## Start Document
Question

I know the following facts. (Don't assume I know much more than the following facts.)

• The Atiyah-Singer index theorem generalizes both the Riemann-Roch theorem and the Gauss-Bonnet theorem.
• The Atiyah-Singer index theorem can be proven using heat kernels.

This implies that both Riemann-Roch and Gauss-Bonnet can be proven using heat kernels. Now, I don't think I have the background necessary to understand the details of the proofs, but I would really appreciate it if someone briefly outlined for me an extremely high-level summary of how the above two proofs might go. Mostly what I'm looking for is physical intuition: when does one know that heat kernel methods are relevant to a mathematical problem? Is the mathematical problem recast as a physical problem to do so, and how?

(Also, does one get Riemann-Roch for Riemann surfaces only or can we also prove the version for more general algebraic curves?)

Edit: Sorry, the original question was a little unclear. While I appreciate the answers so far concerning how one gets from heat kernels to the index theorem to the two theorems I mentioned, I'm wondering what one can say about going from heat kernels directly to the two theorems I mentioned. As Deane mentions in this comments, my hope is that this reduces the amount of formalism necessary to the point where the physical ideas are clear to someone without a lot of background.

Answer 1

Here is how the heat kernel proof of Atiyah-Singer goes at a high level. Let $(\partial_t - \Delta)u = 0$ and define the heat kernel (HK) or Green function via $\exp(-t\Delta):u(0,\cdot) \rightarrow u(t,\cdot)$. The HK derives from the solution of the heat equation on the circle:

$u(t,\theta) = \sum_n a_n(t) \exp(in\theta) \implies a_n(t) = a_n(0)\cdot \exp(-tn^2)$

For a sufficiently nice case the solution of the heat equation is $u(t,\cdot) = \exp(-t\Delta) * u(0,\cdot)$.

The hard part is building the HK: we have to compute the eigenstuff of $\Delta$ (this is the Hodge theorem). But once we do that, a miracle occurs and we get the

Atiyah-Singer Theorem: The supertrace of the HK on forms is constant: viz.

$Tr_s \exp(-t\Delta) = \sum_k (-1)^k Tr \exp(-t\Delta^k) = const$

For $t$ large, this can be evaluated topologically; for small $t$, it can be evaluated analytically as an integral of a characteristic class.
## End Document
## Start Data provided
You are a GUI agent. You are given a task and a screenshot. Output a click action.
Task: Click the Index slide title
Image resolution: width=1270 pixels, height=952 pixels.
## End Data provided
● Prompt 1
From the heat kernel discussion, copy word for word the part that opens with the words containing "Here is how" and closes with "is constant: viz.".
● Prompt 2
Restate more briefly the paragraph of the heat kernel discussion that begins "This implies that both Riemann-Roch and Gauss-Bonnet," keeping its main points.
● Prompt 3
Continue the heat kernel discussion, picking up right after its final sentence.
The data has no connection to the heat kernel discussion.

● Final result 1
Here is how the heat kernel proof of Atiyah-Singer goes at a high level. Let $(\partial_t - \Delta)u = 0$ and define the heat kernel (HK) or Green function via $\exp(-t\Delta):u(0,\cdot) \rightarrow u(t,\cdot)$. The HK derives from the solution of the heat equation on the circle:

$u(t,\theta) = \sum_n a_n(t) \exp(in\theta) \implies a_n(t) = a_n(0)\cdot \exp(-tn^2)$

For a sufficiently nice case the solution of the heat equation is $u(t,\cdot) = \exp(-t\Delta) * u(0,\cdot)$.

The hard part is building the HK: we have to compute the eigenstuff of $\Delta$ (this is the Hodge theorem). But once we do that, a miracle occurs and we get the

Atiyah-Singer Theorem: The supertrace of the HK on forms is constant: viz.

● Final result 2
Heat kernels prove Atiyah-Singer, so they can also prove Riemann-Roch and Gauss-Bonnet. The asker lacks the background for detailed proofs and wants a very high-level outline of how the two might go. The asker mainly wants physical intuition: how one knows heat kernel methods apply to a mathematical problem, and whether and how that problem is recast as a physical one.

● Final result 3
Edit per Qiaochu's clarification

This article of Kotake (really in here as the books seem to be mixed up) proves Riemann-Roch directly using the heat kernel.

Answer 2

In my opinion, the most "physical" recasting of the index theorem is the Witten index for supersymmetric quantum theories. It is superficially similar to the heat kernel, but much more general. The Witten index of a supersymmetric quantum mechanical system is the regularised supertrace $$\mathrm{Tr} (-1)^F \exp(-\beta H)$$ where $(-1)^F$ is the grading operator which is $-1$ on fermionic states and $+1$ on bosonic states and $H$ is the hamiltonian. The trace is taken over the Hilbert space of states.

One can show that this does not depend on $\beta$ and hence can be evaluated both at small $\beta$ ("large temperature expansion") or large $\beta$ ("small temperature expansion"). In one expansion one sees that it computes the trace of $(-1)^F$ on zero modes of the hamiltonian, since for a supersymmetric system the dimensions of the bosonic and fermionic positive-energy eigenstates are equal. In the other expansion one writes the Witten index in terms of a functional integral, which (when formally manipulated) becomes a geometric integral. The formal manipulations can be justified as in Getzler's proof of the local Atiyah-Singer index theorem.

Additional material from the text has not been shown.